#### YOUR OBJECTIVE:
Copy, word for word, each line of the data below from the first through the line containing "Medisch (532, 35)", and stop there.
--- START ---
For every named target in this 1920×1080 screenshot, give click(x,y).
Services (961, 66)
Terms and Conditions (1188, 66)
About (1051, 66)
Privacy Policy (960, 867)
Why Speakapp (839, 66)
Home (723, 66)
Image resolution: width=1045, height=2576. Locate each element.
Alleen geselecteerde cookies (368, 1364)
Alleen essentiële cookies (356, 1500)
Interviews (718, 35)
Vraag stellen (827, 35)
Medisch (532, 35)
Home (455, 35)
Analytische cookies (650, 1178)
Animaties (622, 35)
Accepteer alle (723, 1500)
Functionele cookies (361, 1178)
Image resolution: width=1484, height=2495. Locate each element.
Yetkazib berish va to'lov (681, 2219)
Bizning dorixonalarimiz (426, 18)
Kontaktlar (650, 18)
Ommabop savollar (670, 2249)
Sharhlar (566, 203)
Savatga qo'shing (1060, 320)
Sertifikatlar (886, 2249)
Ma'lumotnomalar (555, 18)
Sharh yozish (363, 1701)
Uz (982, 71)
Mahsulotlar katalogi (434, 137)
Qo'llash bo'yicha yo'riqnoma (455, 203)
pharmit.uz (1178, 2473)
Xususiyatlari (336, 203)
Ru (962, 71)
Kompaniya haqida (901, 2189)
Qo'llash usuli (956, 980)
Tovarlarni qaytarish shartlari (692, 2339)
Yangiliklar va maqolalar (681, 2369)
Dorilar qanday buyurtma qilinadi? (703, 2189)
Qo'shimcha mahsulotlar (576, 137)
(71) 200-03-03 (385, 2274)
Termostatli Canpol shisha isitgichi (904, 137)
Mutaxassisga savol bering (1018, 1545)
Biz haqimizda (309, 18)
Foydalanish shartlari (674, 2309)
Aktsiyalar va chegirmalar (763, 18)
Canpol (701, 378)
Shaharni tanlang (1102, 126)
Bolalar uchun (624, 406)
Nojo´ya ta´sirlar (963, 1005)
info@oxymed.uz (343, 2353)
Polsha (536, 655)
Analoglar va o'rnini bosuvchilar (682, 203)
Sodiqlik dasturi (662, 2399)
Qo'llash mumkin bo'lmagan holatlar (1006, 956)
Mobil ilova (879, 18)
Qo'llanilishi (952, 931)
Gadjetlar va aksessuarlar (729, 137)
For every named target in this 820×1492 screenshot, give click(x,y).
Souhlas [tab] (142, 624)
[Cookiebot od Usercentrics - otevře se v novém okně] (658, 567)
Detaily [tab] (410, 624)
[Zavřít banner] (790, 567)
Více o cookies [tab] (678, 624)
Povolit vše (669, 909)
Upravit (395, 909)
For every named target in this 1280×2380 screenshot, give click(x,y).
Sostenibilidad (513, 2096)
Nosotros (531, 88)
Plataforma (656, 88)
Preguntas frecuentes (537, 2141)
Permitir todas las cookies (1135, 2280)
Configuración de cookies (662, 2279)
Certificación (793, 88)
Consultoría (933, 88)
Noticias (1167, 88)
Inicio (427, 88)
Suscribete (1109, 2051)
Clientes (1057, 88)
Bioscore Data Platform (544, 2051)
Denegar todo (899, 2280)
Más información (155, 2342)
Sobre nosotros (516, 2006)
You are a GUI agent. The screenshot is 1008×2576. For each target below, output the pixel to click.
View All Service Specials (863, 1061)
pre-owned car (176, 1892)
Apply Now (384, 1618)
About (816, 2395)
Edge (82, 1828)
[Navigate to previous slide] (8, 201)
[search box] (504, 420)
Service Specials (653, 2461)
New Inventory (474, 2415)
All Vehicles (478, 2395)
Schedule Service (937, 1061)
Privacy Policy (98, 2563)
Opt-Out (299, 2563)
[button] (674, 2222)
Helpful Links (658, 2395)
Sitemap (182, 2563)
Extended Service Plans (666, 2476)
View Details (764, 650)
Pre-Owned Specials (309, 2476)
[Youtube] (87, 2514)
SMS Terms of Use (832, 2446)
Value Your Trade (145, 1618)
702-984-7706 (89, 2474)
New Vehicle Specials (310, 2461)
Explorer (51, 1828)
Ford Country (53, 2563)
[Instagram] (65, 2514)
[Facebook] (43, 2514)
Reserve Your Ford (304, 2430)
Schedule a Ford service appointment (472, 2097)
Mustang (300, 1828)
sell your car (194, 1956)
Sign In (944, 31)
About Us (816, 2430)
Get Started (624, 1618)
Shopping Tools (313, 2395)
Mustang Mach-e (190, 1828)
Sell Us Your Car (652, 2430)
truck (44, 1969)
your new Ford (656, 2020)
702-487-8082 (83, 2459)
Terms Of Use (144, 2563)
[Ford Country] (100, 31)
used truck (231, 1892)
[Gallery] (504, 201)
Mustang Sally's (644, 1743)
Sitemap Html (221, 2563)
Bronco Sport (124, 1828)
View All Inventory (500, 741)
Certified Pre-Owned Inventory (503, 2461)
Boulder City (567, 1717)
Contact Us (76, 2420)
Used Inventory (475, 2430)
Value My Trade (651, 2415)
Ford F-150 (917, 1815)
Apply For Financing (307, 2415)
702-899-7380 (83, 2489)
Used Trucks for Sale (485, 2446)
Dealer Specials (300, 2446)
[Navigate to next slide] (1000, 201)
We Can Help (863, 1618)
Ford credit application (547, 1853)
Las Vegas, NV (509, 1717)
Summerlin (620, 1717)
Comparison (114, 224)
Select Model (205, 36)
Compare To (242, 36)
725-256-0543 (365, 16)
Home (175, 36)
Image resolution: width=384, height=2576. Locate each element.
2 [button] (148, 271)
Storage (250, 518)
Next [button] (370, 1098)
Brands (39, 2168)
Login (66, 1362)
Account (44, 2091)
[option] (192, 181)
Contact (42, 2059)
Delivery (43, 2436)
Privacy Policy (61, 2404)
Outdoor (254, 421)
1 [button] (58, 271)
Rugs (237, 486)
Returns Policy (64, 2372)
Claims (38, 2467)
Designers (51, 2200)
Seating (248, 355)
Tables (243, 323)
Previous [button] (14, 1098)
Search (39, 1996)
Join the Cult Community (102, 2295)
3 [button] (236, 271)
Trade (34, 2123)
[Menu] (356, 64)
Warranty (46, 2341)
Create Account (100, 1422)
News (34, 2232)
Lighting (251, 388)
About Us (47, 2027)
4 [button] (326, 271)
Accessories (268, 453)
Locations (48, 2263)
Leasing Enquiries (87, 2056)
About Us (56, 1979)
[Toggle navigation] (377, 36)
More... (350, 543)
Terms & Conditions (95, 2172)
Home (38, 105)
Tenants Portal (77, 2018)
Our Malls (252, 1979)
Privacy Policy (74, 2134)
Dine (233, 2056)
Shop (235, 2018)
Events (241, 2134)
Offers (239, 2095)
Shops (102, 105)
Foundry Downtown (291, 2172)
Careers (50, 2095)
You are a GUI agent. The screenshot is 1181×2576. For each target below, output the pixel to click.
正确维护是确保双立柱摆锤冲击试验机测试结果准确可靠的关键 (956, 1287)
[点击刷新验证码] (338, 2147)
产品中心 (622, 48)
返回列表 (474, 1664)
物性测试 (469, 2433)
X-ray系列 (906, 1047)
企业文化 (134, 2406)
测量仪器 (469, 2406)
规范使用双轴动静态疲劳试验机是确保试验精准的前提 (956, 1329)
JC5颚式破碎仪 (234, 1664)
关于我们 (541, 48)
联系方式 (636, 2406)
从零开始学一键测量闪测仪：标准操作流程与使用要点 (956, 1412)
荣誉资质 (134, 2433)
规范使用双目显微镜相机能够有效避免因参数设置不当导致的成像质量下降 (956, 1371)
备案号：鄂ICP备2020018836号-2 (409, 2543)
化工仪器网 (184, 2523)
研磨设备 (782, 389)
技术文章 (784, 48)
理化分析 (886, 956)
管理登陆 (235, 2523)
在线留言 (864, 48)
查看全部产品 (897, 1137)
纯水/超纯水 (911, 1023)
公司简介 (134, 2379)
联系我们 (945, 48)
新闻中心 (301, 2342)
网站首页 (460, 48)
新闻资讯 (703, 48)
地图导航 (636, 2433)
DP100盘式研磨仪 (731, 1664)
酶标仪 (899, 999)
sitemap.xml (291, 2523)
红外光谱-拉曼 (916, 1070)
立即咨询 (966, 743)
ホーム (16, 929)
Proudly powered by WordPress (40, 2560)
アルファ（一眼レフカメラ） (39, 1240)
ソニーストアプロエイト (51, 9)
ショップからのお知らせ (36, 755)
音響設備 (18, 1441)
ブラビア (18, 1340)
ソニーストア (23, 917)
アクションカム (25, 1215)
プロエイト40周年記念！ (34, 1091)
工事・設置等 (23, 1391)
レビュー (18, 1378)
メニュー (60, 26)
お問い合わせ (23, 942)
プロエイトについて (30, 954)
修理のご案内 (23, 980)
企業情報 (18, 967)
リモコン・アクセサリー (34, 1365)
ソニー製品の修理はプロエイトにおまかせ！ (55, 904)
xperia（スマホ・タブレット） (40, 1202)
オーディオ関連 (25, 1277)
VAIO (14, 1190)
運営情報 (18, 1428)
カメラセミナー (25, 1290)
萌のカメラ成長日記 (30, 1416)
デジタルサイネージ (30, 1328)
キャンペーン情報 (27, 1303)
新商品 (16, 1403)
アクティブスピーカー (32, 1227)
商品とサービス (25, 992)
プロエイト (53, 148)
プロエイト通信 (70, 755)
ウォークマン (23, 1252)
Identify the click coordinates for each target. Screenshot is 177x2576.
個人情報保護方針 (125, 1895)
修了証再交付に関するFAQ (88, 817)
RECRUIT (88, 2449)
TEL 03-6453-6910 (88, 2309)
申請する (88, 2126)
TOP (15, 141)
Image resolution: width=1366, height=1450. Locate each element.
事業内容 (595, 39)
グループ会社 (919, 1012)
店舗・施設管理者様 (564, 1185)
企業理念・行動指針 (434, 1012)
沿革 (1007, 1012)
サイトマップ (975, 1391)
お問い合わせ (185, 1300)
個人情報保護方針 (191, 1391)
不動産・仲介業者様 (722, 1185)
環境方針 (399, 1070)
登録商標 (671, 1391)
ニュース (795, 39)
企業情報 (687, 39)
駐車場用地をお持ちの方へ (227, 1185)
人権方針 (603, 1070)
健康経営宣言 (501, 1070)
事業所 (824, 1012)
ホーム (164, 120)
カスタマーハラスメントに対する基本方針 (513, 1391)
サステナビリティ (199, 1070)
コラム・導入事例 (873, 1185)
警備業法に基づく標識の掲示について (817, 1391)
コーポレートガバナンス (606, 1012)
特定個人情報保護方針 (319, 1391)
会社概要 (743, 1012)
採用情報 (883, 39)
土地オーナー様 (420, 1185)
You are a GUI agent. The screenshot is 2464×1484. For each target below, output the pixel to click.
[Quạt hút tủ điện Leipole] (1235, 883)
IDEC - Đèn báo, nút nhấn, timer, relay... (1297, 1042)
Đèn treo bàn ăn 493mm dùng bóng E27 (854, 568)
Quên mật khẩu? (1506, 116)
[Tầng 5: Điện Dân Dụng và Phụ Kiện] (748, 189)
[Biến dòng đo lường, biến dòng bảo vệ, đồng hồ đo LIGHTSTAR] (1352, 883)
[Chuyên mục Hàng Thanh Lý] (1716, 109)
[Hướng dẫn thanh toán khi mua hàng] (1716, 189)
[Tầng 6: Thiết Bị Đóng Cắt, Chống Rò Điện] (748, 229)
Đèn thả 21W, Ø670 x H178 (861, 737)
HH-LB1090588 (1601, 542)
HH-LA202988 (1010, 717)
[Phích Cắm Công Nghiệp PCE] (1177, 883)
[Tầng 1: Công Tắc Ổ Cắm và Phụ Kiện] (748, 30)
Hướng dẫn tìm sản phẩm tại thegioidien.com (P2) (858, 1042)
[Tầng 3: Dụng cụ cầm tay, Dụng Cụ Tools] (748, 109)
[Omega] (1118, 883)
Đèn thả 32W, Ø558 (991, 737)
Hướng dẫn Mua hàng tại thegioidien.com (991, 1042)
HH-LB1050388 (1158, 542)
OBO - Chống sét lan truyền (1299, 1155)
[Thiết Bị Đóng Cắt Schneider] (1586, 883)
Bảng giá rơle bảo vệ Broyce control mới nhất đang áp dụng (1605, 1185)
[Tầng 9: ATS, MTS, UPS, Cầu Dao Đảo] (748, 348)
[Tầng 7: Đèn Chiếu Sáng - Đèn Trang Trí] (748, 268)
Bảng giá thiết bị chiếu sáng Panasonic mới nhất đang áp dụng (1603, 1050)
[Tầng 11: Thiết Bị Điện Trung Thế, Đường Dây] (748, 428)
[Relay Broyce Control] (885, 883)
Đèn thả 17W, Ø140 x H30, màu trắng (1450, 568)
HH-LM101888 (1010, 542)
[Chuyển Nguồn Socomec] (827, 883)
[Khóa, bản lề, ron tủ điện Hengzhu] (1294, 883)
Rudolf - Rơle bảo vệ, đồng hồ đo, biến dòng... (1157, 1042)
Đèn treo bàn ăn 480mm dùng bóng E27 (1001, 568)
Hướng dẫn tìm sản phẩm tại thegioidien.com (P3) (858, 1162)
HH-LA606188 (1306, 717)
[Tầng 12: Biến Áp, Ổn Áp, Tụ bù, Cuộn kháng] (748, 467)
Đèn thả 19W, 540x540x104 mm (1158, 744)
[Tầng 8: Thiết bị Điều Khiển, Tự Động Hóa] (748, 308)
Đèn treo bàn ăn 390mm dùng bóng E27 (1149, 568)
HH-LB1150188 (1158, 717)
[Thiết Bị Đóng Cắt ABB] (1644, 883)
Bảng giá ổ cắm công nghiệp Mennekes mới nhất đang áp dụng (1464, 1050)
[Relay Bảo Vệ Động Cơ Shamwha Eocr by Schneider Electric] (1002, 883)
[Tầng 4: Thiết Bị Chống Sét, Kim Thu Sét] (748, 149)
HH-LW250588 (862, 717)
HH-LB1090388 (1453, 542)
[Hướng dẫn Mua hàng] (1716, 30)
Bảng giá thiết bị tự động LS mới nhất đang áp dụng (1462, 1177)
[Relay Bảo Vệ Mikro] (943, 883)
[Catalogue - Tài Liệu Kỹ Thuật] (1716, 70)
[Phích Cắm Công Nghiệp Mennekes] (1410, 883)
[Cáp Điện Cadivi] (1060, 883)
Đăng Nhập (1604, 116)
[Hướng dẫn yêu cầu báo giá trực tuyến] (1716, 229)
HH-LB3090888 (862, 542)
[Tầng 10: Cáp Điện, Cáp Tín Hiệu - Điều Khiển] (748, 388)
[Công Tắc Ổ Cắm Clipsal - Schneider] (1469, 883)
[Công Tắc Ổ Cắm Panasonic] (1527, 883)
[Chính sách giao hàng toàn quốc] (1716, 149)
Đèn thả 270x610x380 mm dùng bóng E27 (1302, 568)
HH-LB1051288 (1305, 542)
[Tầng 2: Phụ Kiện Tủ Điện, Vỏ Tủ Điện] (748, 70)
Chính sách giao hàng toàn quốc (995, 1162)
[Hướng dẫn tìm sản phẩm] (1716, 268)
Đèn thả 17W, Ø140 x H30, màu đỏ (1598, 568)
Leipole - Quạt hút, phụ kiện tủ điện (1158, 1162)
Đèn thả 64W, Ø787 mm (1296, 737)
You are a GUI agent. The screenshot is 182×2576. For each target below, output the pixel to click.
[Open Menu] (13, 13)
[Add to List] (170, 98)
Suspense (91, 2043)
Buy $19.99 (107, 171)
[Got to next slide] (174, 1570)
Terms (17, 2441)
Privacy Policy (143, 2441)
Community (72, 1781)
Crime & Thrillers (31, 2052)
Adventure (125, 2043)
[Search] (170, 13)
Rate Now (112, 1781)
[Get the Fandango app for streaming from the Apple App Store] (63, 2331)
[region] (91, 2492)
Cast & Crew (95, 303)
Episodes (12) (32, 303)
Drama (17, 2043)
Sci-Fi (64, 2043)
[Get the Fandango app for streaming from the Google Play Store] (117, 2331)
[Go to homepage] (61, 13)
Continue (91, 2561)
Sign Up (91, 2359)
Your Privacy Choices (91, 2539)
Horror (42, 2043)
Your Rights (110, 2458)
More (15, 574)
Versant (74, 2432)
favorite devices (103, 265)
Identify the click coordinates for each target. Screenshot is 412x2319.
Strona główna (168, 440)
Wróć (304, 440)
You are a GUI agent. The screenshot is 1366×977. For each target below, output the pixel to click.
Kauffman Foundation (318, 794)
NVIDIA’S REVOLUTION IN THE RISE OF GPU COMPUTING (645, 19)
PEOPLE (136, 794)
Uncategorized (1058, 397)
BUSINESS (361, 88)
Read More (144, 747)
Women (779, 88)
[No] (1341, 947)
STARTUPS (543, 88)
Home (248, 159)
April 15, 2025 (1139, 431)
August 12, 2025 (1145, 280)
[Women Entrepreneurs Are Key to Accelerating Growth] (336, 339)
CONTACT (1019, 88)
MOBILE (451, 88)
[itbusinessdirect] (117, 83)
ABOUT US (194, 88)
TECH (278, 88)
--- END ---
#### OUTPUT BELOW:
For every named target in this 1920×1080 screenshot, give click(x,y).
Services (961, 66)
Terms and Conditions (1188, 66)
About (1051, 66)
Privacy Policy (960, 867)
Why Speakapp (839, 66)
Home (723, 66)
Image resolution: width=1045, height=2576. Locate each element.
Alleen geselecteerde cookies (368, 1364)
Alleen essentiële cookies (356, 1500)
Interviews (718, 35)
Vraag stellen (827, 35)
Medisch (532, 35)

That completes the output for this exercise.